Estoy totalmente de acuerdo en que "La justicia necesita también la reparación material y moral hacia las víctimas; una reparación que expresa el reconocimiento de la deuda contraída con quienes han experimentado un agravio injustificable." pero considero que la clase política actual es incapaz de articular los mecanismos de reparación necesarios puesto que tenemos como ejemplo el 11-M y la situación actual de Euskadi donde la calle está en manos de los violentos y asesinos.

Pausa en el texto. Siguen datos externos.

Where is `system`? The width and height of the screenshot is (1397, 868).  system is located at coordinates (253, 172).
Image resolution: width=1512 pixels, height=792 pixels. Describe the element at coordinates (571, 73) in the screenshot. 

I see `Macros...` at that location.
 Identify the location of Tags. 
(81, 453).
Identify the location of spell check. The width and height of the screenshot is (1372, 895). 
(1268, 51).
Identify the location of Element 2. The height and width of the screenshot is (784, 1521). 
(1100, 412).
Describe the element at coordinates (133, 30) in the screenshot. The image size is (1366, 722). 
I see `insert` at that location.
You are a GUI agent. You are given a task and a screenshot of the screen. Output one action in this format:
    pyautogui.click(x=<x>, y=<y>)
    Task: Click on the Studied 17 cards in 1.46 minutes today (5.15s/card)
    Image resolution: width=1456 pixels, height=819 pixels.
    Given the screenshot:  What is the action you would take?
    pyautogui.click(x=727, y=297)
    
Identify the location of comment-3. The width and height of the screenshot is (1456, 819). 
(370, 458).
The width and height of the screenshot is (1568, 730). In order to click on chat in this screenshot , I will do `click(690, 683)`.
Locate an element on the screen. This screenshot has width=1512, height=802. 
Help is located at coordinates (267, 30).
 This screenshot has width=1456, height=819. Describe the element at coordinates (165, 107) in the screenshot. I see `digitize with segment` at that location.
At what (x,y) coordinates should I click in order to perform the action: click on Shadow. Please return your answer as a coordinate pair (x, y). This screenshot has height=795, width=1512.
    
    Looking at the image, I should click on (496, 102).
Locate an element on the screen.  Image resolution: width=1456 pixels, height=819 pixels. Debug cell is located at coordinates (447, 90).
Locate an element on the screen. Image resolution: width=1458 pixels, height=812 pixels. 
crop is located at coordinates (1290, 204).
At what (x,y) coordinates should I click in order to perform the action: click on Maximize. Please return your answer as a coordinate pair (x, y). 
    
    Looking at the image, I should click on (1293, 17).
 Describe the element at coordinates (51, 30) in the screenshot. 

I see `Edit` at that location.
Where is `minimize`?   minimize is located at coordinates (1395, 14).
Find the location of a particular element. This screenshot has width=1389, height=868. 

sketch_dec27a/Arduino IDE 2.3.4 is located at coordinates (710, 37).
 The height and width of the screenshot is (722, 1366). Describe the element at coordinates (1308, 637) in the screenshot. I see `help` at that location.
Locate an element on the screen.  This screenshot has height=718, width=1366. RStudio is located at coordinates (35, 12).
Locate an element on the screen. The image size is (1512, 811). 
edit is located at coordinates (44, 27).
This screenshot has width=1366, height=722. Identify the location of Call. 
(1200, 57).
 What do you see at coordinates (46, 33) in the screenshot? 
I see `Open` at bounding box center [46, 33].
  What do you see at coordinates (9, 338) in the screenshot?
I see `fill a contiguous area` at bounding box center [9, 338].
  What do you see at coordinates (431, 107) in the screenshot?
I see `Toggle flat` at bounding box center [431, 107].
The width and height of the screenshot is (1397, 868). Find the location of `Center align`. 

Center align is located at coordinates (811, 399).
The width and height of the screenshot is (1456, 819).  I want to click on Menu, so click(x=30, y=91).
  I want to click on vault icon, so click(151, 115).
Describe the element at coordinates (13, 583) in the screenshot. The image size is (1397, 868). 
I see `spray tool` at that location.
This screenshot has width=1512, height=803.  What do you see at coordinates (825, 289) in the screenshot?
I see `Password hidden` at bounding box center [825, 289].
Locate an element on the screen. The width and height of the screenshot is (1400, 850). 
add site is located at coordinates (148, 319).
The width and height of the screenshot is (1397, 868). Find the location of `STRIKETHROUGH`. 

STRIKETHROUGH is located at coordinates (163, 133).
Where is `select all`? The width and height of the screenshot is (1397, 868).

¿Cómo podemos callarnos cuando el Estado no está presente en las calles?, Cuidado que la Historia se repite y estos nuevos NAZIS ocupan actualmente parcelas de poder obtenidas democráticamente.
¿Acaso Hitler no obtuvo su poder democráticamente?¿no debería protegerse la sociedad democrática de los violentos de forma legal mediante la Ley electoral?.
Hemos construido una sociedad basada en una Constitución que tenemos miedo a cambiar pero que realmente no refleja la España que deberíamos querer, una España donde TODOS tengamos cabida, donde TODAS las culturas y lenguas tengan cabida pero ninguna minoría tenga la posibilidad de imponerse a una mayoría y mucho menos por medios violentos.
Esto exige una forma de pensamiento multigeneracional, consensuada y generosa que supere pero no olvide el pasado y permita mirar de frente el futuro en una Unión Europea de progreso y democracia.